--- start GIVEN TEXT ---

On May 11, 8:40 pm, Ulrich Eckhardt <eckha...@satorlaser.com> wrote:
> shri...@gmail.com wrote:
> > template <class T>
> > struct A
> > {
> >     template<class U>
> >     A(int, long)
> >     {
> >     }
> > };
> >
> > int main()
> > {
> >     A<int> a(2, 3L);
> > }
>
> Question: what is 'U' in the above constructor call? If you can't tell,
how
> should the compiler?
>
> > I don't really understand why this should not work. Is it really
> > necessary for typename U to play a role to select the correct
> > constructor?
>
> No, generally not. However, if the type can not be inferred from the
> parameters, it must be given explicitly. I haven't tested it, but I would
> try
>
>   A<int> a<...>(2, 3L);
>

First - thanks for answering my question. It is correct that compiler
can't tell what U is, but there seems to be no way to specify it
explicitly either. I have tried the code above - it turns out to be a
syntax error. I even unsuccessfully tried other combinations of
disambiguation with "template" keyword for disabiguation.

--- end GIVEN TEXT ---
--- start INPUT ROWS ---

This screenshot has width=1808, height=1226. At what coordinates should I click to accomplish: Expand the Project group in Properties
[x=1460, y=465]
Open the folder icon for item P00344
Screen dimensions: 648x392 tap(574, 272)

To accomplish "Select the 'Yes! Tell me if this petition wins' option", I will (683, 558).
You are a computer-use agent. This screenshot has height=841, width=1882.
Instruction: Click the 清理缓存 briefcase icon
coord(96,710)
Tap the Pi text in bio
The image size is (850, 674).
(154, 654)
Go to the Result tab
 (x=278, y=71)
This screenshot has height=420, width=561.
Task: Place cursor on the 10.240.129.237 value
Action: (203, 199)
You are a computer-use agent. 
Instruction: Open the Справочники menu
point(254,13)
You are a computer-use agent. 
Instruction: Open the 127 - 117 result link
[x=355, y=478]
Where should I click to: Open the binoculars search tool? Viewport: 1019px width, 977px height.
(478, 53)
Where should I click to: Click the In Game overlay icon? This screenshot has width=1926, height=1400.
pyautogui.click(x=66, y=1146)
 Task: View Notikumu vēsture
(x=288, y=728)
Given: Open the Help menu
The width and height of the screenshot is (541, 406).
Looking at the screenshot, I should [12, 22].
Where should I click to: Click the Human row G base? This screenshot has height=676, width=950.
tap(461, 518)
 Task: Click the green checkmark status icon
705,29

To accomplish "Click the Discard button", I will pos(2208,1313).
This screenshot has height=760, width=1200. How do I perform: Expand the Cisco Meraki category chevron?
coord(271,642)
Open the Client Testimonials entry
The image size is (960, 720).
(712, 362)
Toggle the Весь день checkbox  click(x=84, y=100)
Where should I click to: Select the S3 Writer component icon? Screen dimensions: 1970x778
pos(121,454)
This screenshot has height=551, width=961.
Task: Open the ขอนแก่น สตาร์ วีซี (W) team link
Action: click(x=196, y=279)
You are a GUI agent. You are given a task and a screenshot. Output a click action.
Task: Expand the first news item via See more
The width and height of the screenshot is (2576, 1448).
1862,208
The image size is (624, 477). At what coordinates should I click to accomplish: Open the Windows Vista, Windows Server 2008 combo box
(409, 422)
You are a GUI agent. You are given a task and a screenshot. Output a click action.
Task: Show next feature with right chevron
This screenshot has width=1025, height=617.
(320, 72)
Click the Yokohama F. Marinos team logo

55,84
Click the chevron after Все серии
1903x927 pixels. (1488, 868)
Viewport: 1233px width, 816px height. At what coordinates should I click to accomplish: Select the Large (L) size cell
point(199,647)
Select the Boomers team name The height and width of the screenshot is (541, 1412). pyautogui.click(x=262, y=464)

--- end INPUT ROWS ---

EXERCISE 1: In the C++ template discussion, what did the poster find when trying the code that gives the template argument explicitly?
EXERCISE 2: Put the records from the start through the line containing "Screen dimensions: 648x392 tap(574, 272)" into a two-column CSV with the columns "instruction" and "location". Give one row per record, with each value in a single quoted field and any line breaks replaced by spaces.

RESULT 1: It turned out to be a syntax error.

RESULT 2:
instruction,location
"This screenshot has width=1808, height=1226. At what coordinates should I click to accomplish: Expand the Project group in Properties","[x=1460, y=465]"
"Open the folder icon for item P00344","Screen dimensions: 648x392 tap(574, 272)"